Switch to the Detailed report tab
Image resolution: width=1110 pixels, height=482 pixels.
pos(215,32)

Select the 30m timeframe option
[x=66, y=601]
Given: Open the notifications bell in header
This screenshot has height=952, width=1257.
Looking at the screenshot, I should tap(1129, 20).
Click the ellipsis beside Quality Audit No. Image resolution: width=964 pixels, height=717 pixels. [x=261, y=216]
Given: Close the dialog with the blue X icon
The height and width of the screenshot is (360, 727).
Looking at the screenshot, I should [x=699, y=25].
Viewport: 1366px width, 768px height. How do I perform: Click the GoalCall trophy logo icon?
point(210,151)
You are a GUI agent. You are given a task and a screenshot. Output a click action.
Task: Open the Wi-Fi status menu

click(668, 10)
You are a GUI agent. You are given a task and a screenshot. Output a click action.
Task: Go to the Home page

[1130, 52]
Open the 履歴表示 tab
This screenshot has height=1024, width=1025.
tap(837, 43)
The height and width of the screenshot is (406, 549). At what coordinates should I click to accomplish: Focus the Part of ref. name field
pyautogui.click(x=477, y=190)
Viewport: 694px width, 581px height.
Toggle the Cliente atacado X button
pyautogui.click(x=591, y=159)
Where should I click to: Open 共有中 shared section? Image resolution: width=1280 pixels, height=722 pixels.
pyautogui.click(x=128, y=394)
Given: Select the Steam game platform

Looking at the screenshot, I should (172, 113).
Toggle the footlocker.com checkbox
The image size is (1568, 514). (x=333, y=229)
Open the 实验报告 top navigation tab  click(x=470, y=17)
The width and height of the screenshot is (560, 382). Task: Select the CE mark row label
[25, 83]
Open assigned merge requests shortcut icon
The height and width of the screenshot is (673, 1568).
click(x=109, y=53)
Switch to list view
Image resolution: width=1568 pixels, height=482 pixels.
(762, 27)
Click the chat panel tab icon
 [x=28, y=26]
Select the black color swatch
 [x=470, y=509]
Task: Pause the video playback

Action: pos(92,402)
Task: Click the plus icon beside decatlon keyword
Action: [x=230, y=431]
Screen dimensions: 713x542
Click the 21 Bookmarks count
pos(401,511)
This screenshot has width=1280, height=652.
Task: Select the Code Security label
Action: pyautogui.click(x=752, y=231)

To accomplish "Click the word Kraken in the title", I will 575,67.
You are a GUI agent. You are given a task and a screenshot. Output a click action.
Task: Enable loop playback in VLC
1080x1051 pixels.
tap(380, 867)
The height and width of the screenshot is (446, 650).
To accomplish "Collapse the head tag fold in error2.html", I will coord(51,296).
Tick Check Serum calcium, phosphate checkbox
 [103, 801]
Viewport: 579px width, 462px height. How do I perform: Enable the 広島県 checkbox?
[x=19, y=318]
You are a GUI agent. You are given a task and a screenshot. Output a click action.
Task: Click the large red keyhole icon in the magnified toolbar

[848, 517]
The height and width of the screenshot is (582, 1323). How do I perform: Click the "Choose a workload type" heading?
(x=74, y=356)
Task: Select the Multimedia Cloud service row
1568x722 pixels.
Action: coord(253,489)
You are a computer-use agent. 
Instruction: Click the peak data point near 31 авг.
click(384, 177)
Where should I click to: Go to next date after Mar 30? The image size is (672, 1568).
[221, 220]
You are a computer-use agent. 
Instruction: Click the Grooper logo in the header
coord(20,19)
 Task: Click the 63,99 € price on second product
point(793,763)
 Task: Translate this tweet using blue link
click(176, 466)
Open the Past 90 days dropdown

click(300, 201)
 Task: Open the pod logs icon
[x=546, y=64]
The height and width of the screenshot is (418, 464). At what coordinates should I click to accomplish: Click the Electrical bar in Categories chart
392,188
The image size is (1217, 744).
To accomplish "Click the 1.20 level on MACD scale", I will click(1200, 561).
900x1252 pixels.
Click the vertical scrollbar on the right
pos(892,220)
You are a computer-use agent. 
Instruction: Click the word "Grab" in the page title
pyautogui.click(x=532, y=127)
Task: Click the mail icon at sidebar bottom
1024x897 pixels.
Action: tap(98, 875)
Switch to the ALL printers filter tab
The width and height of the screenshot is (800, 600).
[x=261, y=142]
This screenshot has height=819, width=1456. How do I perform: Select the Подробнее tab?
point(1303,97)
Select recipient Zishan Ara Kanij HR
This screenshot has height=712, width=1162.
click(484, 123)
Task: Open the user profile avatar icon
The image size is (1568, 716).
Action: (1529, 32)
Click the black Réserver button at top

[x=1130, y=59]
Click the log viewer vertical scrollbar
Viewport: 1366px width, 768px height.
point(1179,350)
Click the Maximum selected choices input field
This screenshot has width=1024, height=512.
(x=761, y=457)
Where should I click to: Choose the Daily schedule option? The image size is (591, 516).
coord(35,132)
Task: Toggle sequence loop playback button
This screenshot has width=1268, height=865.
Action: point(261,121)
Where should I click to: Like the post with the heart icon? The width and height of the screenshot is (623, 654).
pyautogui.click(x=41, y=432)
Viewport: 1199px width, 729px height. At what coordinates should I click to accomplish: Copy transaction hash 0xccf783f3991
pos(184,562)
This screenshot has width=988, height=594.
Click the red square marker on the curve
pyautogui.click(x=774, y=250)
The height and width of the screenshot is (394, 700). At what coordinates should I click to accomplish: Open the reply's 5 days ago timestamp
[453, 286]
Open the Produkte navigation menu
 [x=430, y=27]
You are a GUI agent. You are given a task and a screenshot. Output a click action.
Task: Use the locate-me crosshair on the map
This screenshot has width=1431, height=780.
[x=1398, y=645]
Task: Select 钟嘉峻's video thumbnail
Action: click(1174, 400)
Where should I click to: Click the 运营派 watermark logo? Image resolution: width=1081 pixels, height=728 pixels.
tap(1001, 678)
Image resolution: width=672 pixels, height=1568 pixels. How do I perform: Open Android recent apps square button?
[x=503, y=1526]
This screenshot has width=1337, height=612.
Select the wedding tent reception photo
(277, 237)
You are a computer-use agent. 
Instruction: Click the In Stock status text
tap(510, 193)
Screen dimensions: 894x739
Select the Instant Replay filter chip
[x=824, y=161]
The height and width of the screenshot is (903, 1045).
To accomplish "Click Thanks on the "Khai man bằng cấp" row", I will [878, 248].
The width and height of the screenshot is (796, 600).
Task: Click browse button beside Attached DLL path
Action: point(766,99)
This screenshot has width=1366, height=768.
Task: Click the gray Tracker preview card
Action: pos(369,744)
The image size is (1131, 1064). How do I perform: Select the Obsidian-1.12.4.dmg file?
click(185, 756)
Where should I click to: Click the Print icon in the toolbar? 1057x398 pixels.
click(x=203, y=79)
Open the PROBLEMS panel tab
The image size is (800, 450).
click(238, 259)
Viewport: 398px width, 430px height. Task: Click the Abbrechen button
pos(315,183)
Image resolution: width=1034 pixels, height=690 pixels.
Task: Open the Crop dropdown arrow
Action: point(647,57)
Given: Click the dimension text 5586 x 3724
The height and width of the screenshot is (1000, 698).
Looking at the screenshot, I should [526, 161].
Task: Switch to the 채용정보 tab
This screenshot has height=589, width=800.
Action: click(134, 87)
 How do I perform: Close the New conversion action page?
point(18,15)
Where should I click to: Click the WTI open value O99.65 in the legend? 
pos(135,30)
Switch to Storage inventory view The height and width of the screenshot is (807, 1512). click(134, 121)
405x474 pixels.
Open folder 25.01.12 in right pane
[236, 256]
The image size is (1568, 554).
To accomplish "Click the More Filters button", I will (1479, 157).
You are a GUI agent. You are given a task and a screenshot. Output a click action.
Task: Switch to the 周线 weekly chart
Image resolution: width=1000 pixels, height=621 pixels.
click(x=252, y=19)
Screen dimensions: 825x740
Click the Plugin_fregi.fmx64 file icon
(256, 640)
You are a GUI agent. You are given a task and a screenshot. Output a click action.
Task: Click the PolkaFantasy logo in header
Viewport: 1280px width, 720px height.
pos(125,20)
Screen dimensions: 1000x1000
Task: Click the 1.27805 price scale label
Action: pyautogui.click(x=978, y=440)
- - - - -
The word "Switch" is the filter: copy every line of the listing above that contains it.

Switch to the Detailed report tab
Switch to list view
Switch to the ALL printers filter tab
Task: Switch to the 채용정보 tab
Switch to Storage inventory view The height and width of the screenshot is (807, 1512). click(134, 121)
Task: Switch to the 周线 weekly chart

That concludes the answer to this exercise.